JDS Uniphase s future guidance gave cause for concern. The company repeated early estimates that sales in the current quarter (March 2002) would fall a further 10-15% from the $286 million reported in December 2001 quarter. However, the earnings release stated that "recent changes to its sales forecasts have caused the Company to be uncertain that the March quarter will represent the low point in sales for the current downturn." Previous forecasts had indicated that the June 2002 quarter would be flat, or even up slightly from the March quarter, but this no longer seems to be the case. Moreover, even when recovery does occur, it will proceed at a "modest" rate initially. Even when although it continues to believe that recovery from the low point is expected initially to be modest.
JDS Uniphase has undergone a great deal of consolidation recently and has shed over half its workforce. Annual costs have fallen by $800 million, and the company s break-even point is now pegged at quarterly sales of $350 million. Officials admitted that there could be more job cuts and plant closures to come.
Ericsson reports worse-than-expected loss
After encouraging news from Nokia yesterday, Ericsson reported a worse-than-expected loss for its December 2001 quarter. Although December quarter sales of $5.49 billion beat analysts estimates, the company recorded a net loss of $328 million (or 4 cents per share) while analysts had forecast a loss of $290 million. The full-year loss for 2001 was $2 billion, compared to $2 billion profit in 2000.
Ericsson forecast a loss in the first quarter of 2002, followed by improved results as the year progresses.

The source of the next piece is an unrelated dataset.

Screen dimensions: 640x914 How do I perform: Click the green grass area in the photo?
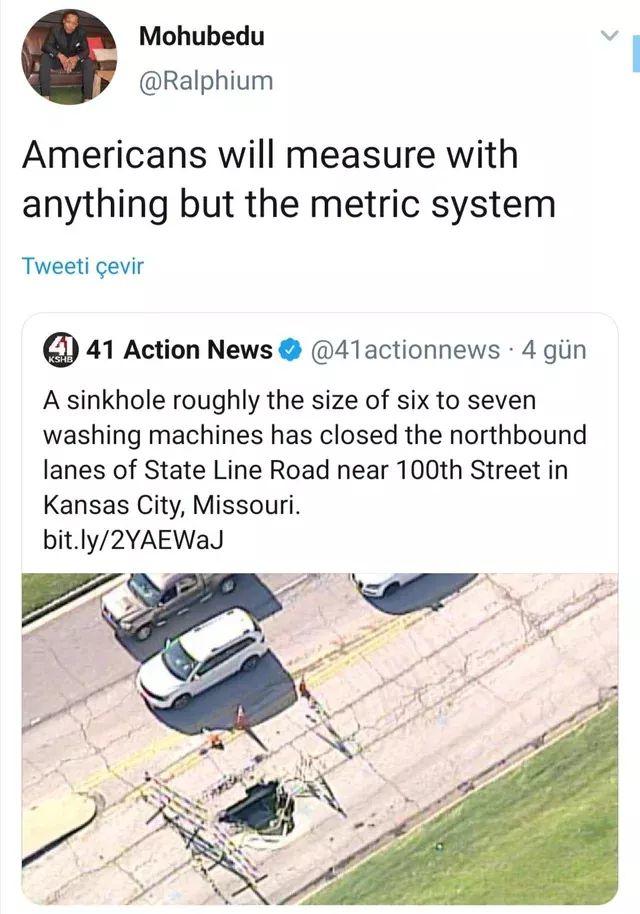point(513,828)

The company estimated that total handset sales were 390 million in 2001, compared to Nokia figures of 380 million, and predicted 10% unit volume growth in 2002, driven by increased availability of replacement phones with GPRS, Bluetooth, color screens and multi-media messaging. It also estimated that the number of mobile subscribers had grown to 940-950 million by the end of 2001, and 200 million new subscribers would be added in 2002, a solid growth rate of 20-25%.